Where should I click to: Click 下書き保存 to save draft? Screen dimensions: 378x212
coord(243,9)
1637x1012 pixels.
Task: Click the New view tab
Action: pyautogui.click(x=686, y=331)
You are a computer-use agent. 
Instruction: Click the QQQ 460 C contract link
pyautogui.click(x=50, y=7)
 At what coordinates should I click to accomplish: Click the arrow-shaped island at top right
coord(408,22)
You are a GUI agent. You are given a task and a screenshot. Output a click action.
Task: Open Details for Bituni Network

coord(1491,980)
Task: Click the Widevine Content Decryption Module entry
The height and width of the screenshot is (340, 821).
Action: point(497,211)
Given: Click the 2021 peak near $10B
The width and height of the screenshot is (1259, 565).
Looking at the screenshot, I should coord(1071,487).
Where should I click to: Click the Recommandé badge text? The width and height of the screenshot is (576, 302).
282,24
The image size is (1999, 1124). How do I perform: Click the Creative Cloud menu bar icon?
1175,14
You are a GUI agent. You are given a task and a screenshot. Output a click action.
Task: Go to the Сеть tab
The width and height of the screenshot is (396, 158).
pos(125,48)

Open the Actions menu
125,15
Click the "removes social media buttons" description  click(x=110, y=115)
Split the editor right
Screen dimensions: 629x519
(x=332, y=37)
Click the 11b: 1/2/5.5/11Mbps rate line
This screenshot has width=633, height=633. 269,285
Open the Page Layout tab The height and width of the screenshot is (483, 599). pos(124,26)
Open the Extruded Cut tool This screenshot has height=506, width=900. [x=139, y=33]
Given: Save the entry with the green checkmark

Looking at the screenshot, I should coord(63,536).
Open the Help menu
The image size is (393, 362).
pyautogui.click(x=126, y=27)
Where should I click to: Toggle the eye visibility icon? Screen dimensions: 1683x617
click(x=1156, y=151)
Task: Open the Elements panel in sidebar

========

Render every line of the entries above as a Markdown table with the columns Row and Line, numbering the rows and skipping blank lines.

▶ **Answer to this task**:
| Row | Line |
|---|---|
| 1 | Where should I click to: Click 下書き保存 to save draft? Screen dimensions: 378x212 |
| 2 | coord(243,9) |
| 3 | 1637x1012 pixels. |
| 4 | Task: Click the New view tab |
| 5 | Action: pyautogui.click(x=686, y=331) |
| 6 | You are a computer-use agent.  |
| 7 | Instruction: Click the QQQ 460 C contract link |
| 8 | pyautogui.click(x=50, y=7) |
| 9 |  At what coordinates should I click to accomplish: Click the arrow-shaped island at top right |
| 10 | coord(408,22) |
| 11 | You are a GUI agent. You are given a task and a screenshot. Output a click action. |
| 12 | Task: Open Details for Bituni Network |
| 13 | coord(1491,980) |
| 14 | Task: Click the Widevine Content Decryption Module entry |
| 15 | The height and width of the screenshot is (340, 821). |
| 16 | Action: point(497,211) |
| 17 | Given: Click the 2021 peak near $10B |
| 18 | The width and height of the screenshot is (1259, 565). |
| 19 | Looking at the screenshot, I should coord(1071,487). |
| 20 | Where should I click to: Click the Recommandé badge text? The width and height of the screenshot is (576, 302). |
| 21 | 282,24 |
| 22 | The image size is (1999, 1124). How do I perform: Click the Creative Cloud menu bar icon? |
| 23 | 1175,14 |
| 24 | You are a GUI agent. You are given a task and a screenshot. Output a click action. |
| 25 | Task: Go to the Сеть tab |
| 26 | The width and height of the screenshot is (396, 158). |
| 27 | pos(125,48) |
| 28 | Open the Actions menu |
| 29 | 125,15 |
| 30 | Click the "removes social media buttons" description  click(x=110, y=115) |
| 31 | Split the editor right |
| 32 | Screen dimensions: 629x519 |
| 33 | (x=332, y=37) |
| 34 | Click the 11b: 1/2/5.5/11Mbps rate line |
| 35 | This screenshot has width=633, height=633. 269,285 |
| 36 | Open the Page Layout tab The height and width of the screenshot is (483, 599). pos(124,26) |
| 37 | Open the Extruded Cut tool This screenshot has height=506, width=900. [x=139, y=33] |
| 38 | Given: Save the entry with the green checkmark |
| 39 | Looking at the screenshot, I should coord(63,536). |
| 40 | Open the Help menu |
| 41 | The image size is (393, 362). |
| 42 | pyautogui.click(x=126, y=27) |
| 43 | Where should I click to: Toggle the eye visibility icon? Screen dimensions: 1683x617 |
| 44 | click(x=1156, y=151) |
| 45 | Task: Open the Elements panel in sidebar |